Still others, not surprisingly, are revised when publishers see an opportunity to retrofit an older product for an emerging market. This isn’t typically done with novels, but then novels aren’t Arts and Crafts books.

This new, greatly expanded version of the 1974 Building with Nature poses, and proposes to answer, a question that seems to have gone unasked (perhaps even un-thought of) until now: Is the true source of the American Arts and Crafts movement in architecture to be found in … San Francisco? That is what its subtitle seems to suggest, but not even its author seems quite willing to go all the way with this notion.

“When Gibbs Smith agreed to publish a new edition of our book,” Leslie Freudenheim writes in her new preface, “I decided to continue my research and generate a new book based on, but different from, the original. When I began, I did not suspect California would turn out to be seminal in the development of the Arts & Crafts movement in the United States.”

This suggests that the pioneering role of the book’s subjects, Rev. Joseph Worcester and the circle of Bay Area writers, painters and architects with whom he was associated from roughly the mid-1870s — including architects Daniel Burnham, Bernard Maybeck and A. C. Schweinfurth, artists William Keith and George Inness, and writers Charles Keeler and Jack London —has simply gone unrecognized for the past century, even by Freudenheim and her earlier coauthor, Elizabeth Sacks Sussman, when they researched and wrote the original Building with Nature.

Worcester was born into a New England Swedenborgian church family in 1836. He was groomed to follow in his father’s pastoral footsteps, and he did, but only after spending some time flirting with the idea of becoming an architect. He left Boston for California in 1869 and eventually established a Swedenborgian congregation in San Francisco, for which Schweinfurth designed the 1894 church that Edward R. Bosley has described as “one of the earliest manifestations of the Arts and Crafts movement on the West Coast and, indeed, in the United States.”

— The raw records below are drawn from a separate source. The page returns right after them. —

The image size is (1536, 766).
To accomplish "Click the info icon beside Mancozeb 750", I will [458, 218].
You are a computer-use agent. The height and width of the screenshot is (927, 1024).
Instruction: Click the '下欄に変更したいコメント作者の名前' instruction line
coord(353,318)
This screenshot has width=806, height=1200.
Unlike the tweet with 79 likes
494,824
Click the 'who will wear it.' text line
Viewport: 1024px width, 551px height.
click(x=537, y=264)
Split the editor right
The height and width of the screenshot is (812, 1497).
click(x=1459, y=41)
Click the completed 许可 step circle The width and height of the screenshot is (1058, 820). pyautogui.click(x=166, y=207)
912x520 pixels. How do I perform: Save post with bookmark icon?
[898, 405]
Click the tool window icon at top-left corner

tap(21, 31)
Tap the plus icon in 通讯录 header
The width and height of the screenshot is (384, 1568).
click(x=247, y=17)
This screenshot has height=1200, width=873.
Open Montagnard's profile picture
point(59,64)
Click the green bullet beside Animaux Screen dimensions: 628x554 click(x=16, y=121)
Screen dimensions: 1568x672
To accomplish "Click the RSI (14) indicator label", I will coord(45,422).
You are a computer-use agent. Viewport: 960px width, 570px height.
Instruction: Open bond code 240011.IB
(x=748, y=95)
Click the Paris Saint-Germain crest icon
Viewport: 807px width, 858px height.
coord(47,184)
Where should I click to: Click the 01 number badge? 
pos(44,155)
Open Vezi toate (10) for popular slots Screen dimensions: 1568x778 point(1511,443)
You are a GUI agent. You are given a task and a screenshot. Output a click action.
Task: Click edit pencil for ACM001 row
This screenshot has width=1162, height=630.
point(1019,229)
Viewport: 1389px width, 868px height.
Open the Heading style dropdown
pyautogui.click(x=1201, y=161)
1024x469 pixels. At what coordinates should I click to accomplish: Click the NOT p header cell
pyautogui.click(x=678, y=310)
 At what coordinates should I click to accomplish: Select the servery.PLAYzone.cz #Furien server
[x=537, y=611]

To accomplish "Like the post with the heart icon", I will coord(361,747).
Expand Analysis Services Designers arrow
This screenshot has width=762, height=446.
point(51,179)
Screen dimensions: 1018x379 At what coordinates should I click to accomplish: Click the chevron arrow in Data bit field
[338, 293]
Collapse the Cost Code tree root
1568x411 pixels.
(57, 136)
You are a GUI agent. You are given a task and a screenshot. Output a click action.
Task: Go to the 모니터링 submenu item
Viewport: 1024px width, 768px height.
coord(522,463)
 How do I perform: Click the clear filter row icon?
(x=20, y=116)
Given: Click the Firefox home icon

Nearly 20 years earlier, in 1876, Worcester had built a one-story, shingle-clad redwood house for himself on a bluff in Piedmont, just northeast of Oakland on the East Bay. Freudenheim has clearly exercised considerable scholarship in attempting to establish that this house was the earliest American embodiment of the “humble cottage” advocated by John Ruskin and William Morris and that it “may turn out to be the original American bungalow.”

Worcester certainly read Ruskin and Morris. So did many other American thinkers, social reformers, writers, designers and architects during the late-19th and early-20th centuries. As Freudenheim writes, though, “It is always a bit risky to announce a ‘first.'”

That is doubly true when the proof, if it exists, seems ever to lie around the next corner and the search ends inconclusively. “California helped lead Americans in the right direction” she writes; “however, exactly how the simple Arts & Crafts home spread across America merits more research.”

The original Building with Nature, subtitled “Roots of the San Francisco Bay Region Tradition,” was well received and is still included in a list of San Francisco Bay Area Architects and Architecture resources maintained by UC Berkeley’s Environmental Design Library. It was a creditable attempt to provide exactly what its subtitle promised: a portrayal of the originators of an architectural tradition that gave the San Francisco Bay Area much of its unique character. The book went out of print years ago, but used copies can still be purchased through, some for under a dollar.